PROVIDED PASSAGE:
Segment Open

UNC Charlotte Student Health Center hosts Carolinas CARE Partnership (CCP) is a community partner in the fight against HIV/AIDS. CCP holds confidential and free testing clinics at the Student Health Center. The clinic schedule is available by contacting the Student Health Center at 704-687-7400 or click the link below for the current semester schedule.

Students interested in the free testing provided during the CCP clinics should call to schedule an appointment. Although appointments are scheduled with the Student Health Center (SHC) and the appointment will take place in the Student Health Center, no testing information is shared with the SHC. The results of testing are available through the Carolinas CARE Partnership counselor. Results are received by contacting the testing counselor directly. Test results are typically available about two weeks after the testing appointment. Contact information is given during the appointment. For questions about this service, not related to specific test results, please contact the Student Health Center, 704-687-7400.


The Mission of the Carolinas CARE Partnership is: To foster and to ensure a regional approach to prevent the spread of HIV and AIDS and to meet with compassion and dignity the needs of those affected by the disease.

More than 1.1 million people in the United States are living with HIV infection, and almost 1 in 6 (15.8%) are unaware of their infection. In the State of NC, over 36,000 and in Mecklenburg County, over 6,000 individuals are living with HIV/AIDS.

Carolinas CARE Partnership has been a community partner in the fight to connect not only those living with HIV/AIDS with the critical resources they need but also educate those potentially at risk about prevention.

We provide free and confidential testing, community education, housing assistance, counseling, prevention intervention and supportive services. In addition, a mobile testing unit that takes our HIV prevention program to up to 13 counties in the Charlotte metro region.

Since 1990, Carolinas CARE Partnership is committed to prevention and serving those living with HIV and AIDS now through our programs and services and to being a part of a solution for a future without HIV/AIDS.

Segment Closed

DATA SEGMENT:
Segment Open

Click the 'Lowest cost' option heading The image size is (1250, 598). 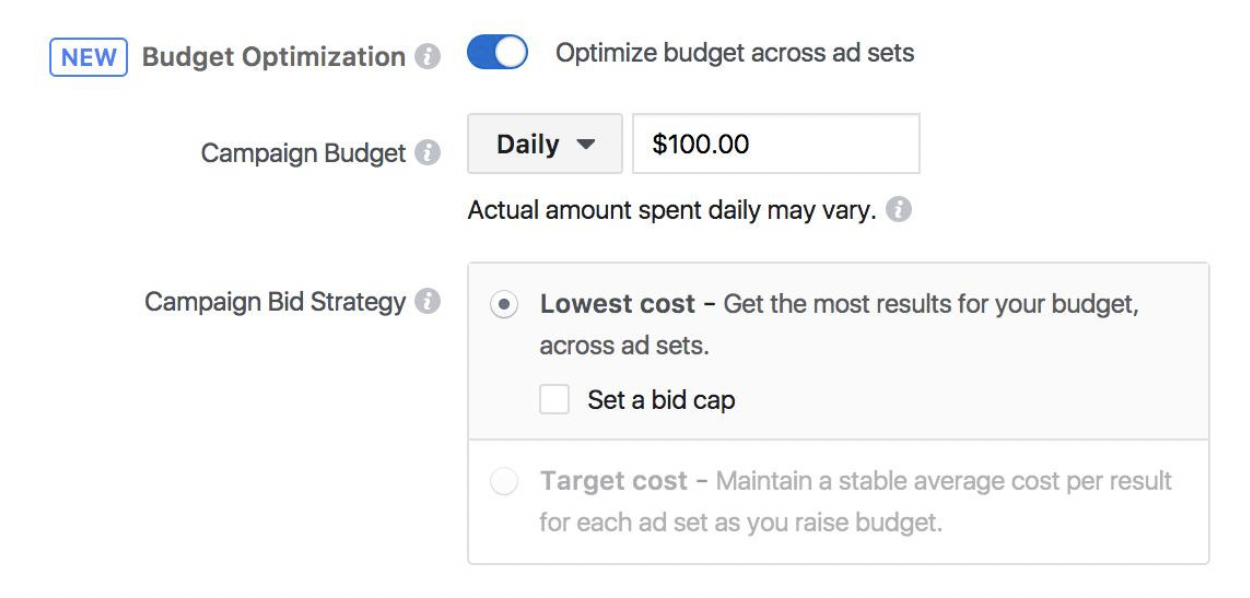(x=617, y=304)
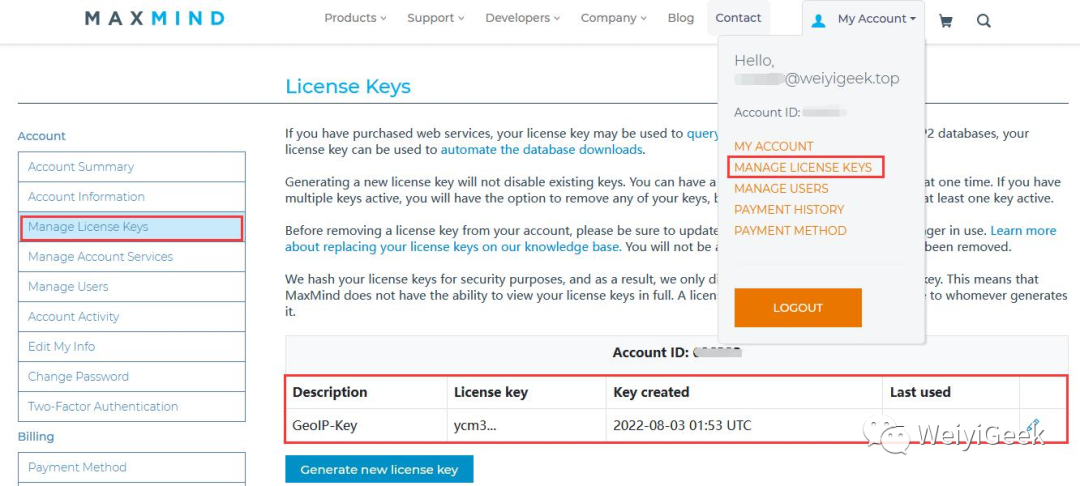
Task: Expand the Developers dropdown
Action: (x=522, y=18)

Segment Closed

TASK SET:
(A) In the passage on HIV testing at the Student Health Center, how long after the testing appointment are test results typically available?
(B) Write out the part of the passage on HIV testing at the Student Health Center that opens with the words "The Mission of" and closes with "by the disease.", word for word.

RESPONSE LIST:
(A) About two weeks.

(B)
The Mission of the Carolinas CARE Partnership is: To foster and to ensure a regional approach to prevent the spread of HIV and AIDS and to meet with compassion and dignity the needs of those affected by the disease.